I really want a mustache. Let’s back it up like a dump truck.
In my freshman year, I did No Shave November, a.k.a. Beard-Gate, where the day after Halloween, deep in a hangover, I stopped shaving. For the first week, I just felt sweaty—big surprise—and greasy. For week two, I felt like I had ants crawling under my skin. For week three—Thanksgiving—my family threw serious shade at my beard. My sister screamed. For week four, I was sort of living for it.
After November ended, I decided to shave. Obviously I played around with different beard styles in between the various stages; like when will I ever have muttonchops again? But when I got down to the mustache, I decided to keep it for a day. I named it, but I no longer remember its name.
Arnold. His name was Arnold.
And for one glorious day—December 1st—I walked around with a mustache and not a care in the world. Until I realized that people’s eyes lingered on my upper lip for 0.02 seconds more than usual and I shaved it off at the end of the day. Also that semester I had a professor who had a mustache, and when I went into class that day, we shared a look and I couldn’t tell if he thought I was mocking him or honoring him.
But now I kind of want to grow a mustache again. But here are the dilemmas, listed out in a neat list for your consumption pleasure:
THE LIST I MENTIONED FROM BEFORE:
- I don’t feel like looking like a pedophile—a stereotype, I know, but one I feel like a lot of people aren’t contesting because, again, pedophiles.
- It’s really awkward to have a hairy lip for two weeks before it becomes full enough to be a mustache.
- I’m in London, and I don’t feel like looking back on my photos and cringing when I look like I’m at Woodstock.
- Fear of mortality: this isn’t related to mustaches. It’s just a dilemma I have.
- I feel like I don’t actually know if I pull it off or not.
Luckily—unluckily—I have a picture of me and Arnold in our heyday.
I think it suits me. I was going to show a picture of me with the full beard, but the pictures I found were kind of creepy, although my jawline looks incredible. Truly.
I’m also inspired by Dillon from 1Girl5Gays, which is in the top ten of my favorite shows. It’s a Canadian question-and-answer show with a rotating panel of twenty gay guys and a female host, who was from Degrassi. She knew Drake, you guys. Anyway, Dillon is really hot and he had a mustache and it werked.
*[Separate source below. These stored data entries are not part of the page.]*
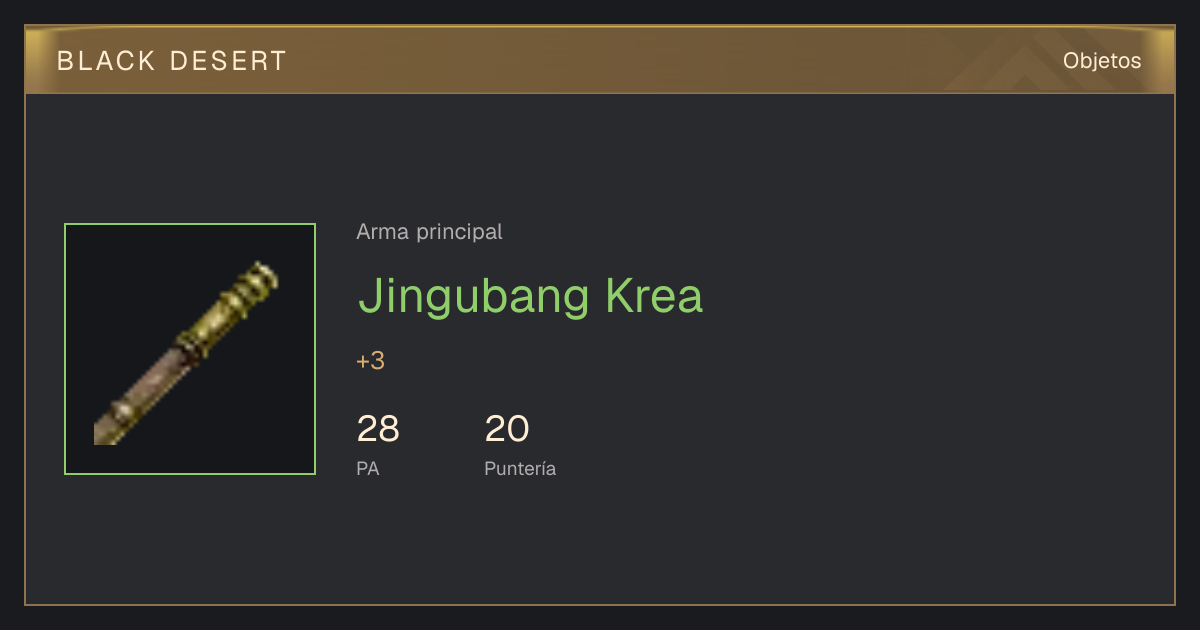This screenshot has height=630, width=1200.
Task: Click the Jingubang Krea item thumbnail
Action: [190, 349]
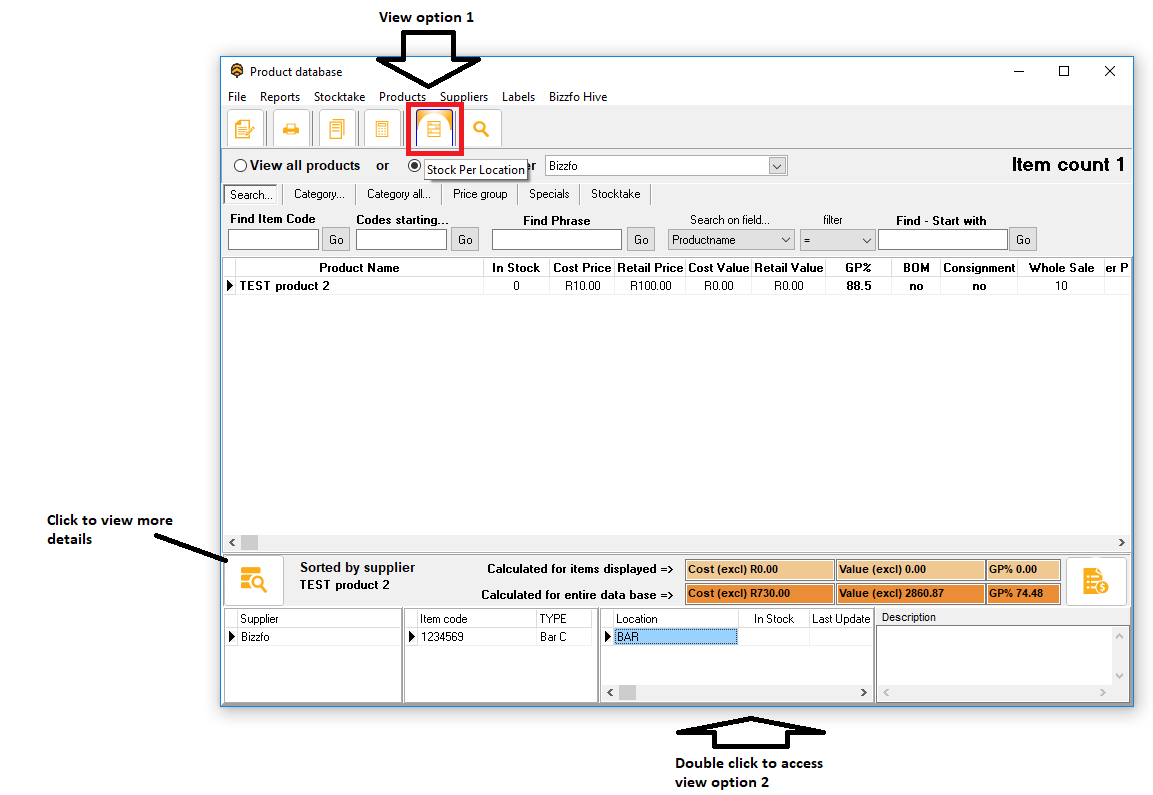Click the price list icon at bottom right
Viewport: 1153px width, 795px height.
click(1095, 581)
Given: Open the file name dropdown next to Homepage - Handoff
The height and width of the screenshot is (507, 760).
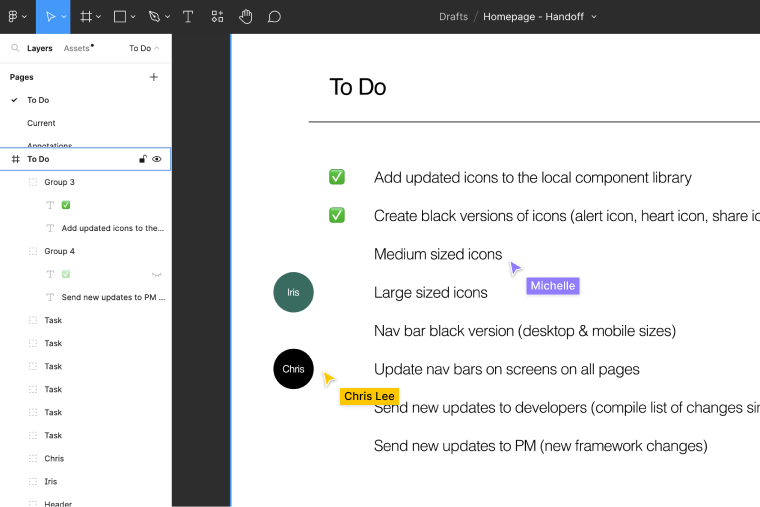Looking at the screenshot, I should point(594,17).
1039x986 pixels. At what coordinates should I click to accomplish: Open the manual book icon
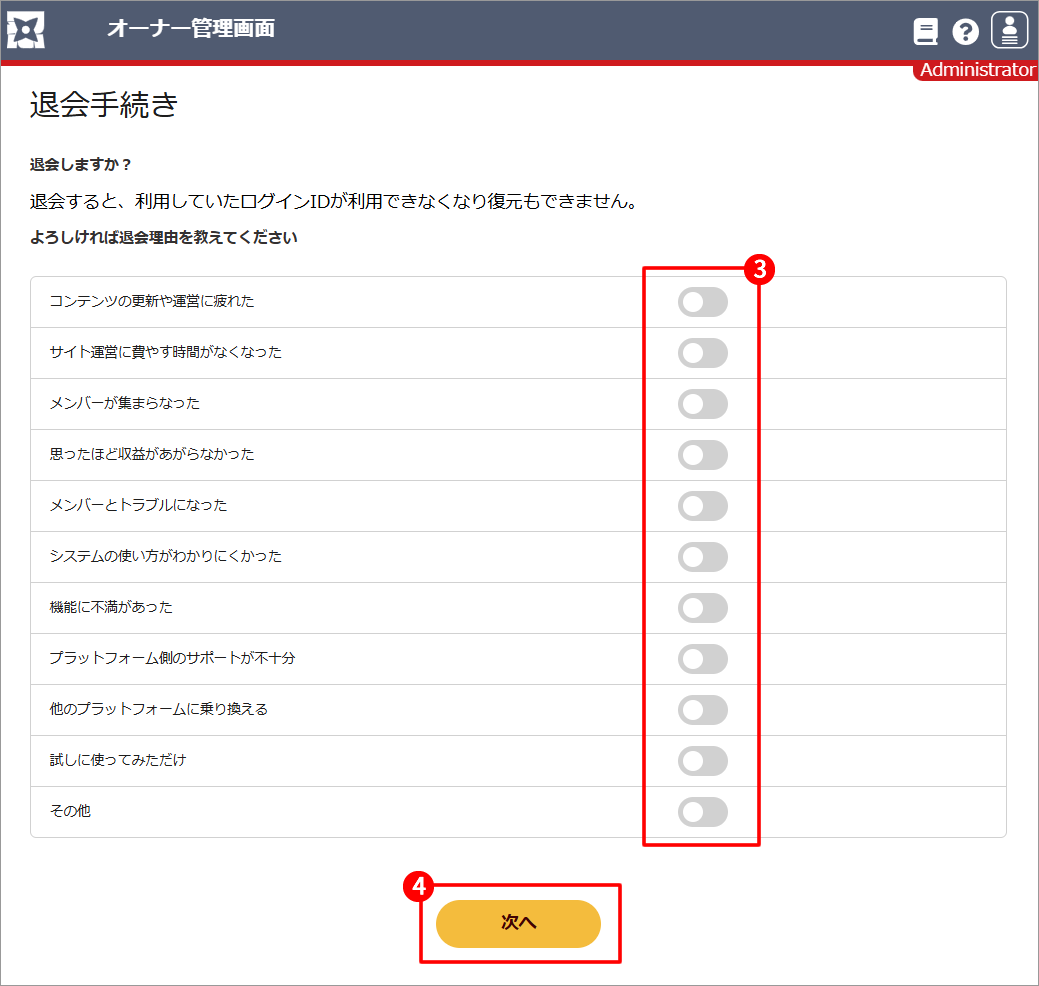pos(925,32)
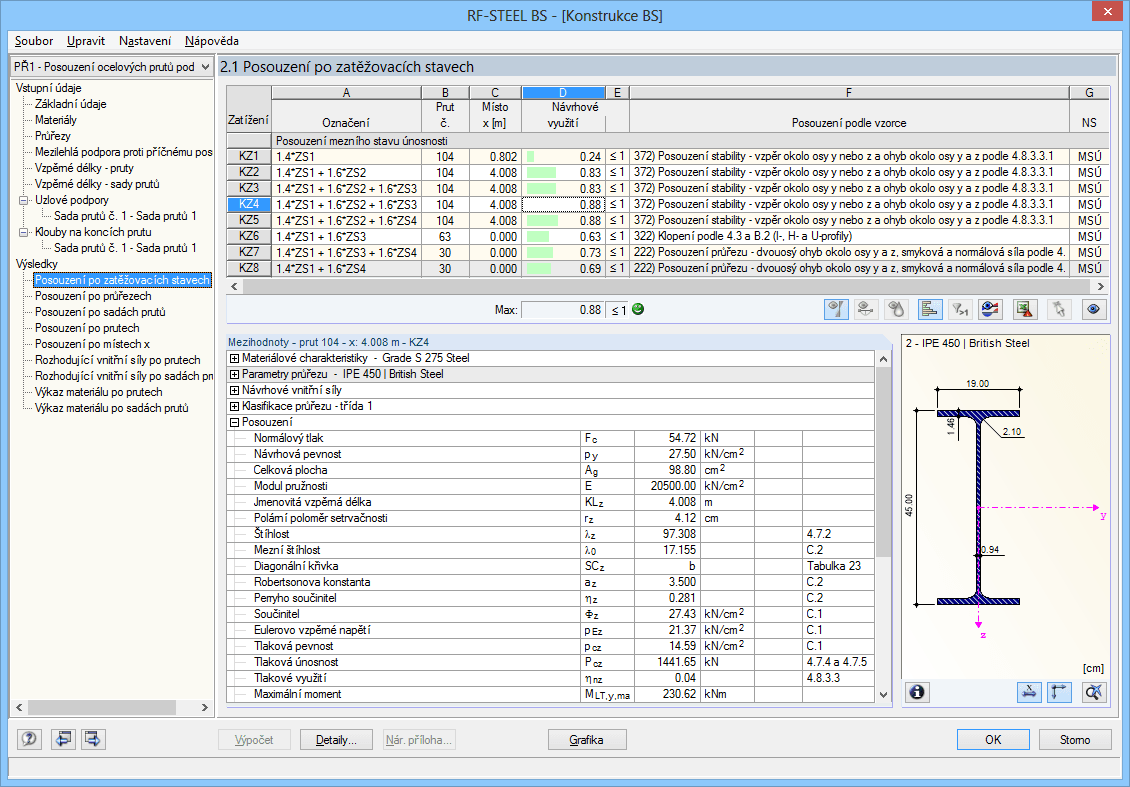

But then again, I don’t know if I enjoyed the mustache or was just in love with Dillon. Very up in the air.
Side bar, 1Girl5Gays is also responsible for one of my all time favorite gifs.
Maybe I’ll wait until spring semester, when I’m not being constantly bombarded by European paparazzi. Although—hair flip—when I arrive back in Boston, I’m expecting it to pretty much be a media frenzy. Just the life of a pop star.
But seriously guys, will I look like a ‘70s gay porn star?
Also, side bar, I don’t know if that’s technically a bad thing. It’s just not entirely my ~aesthetic~.
Further side bar, mustache or moustache?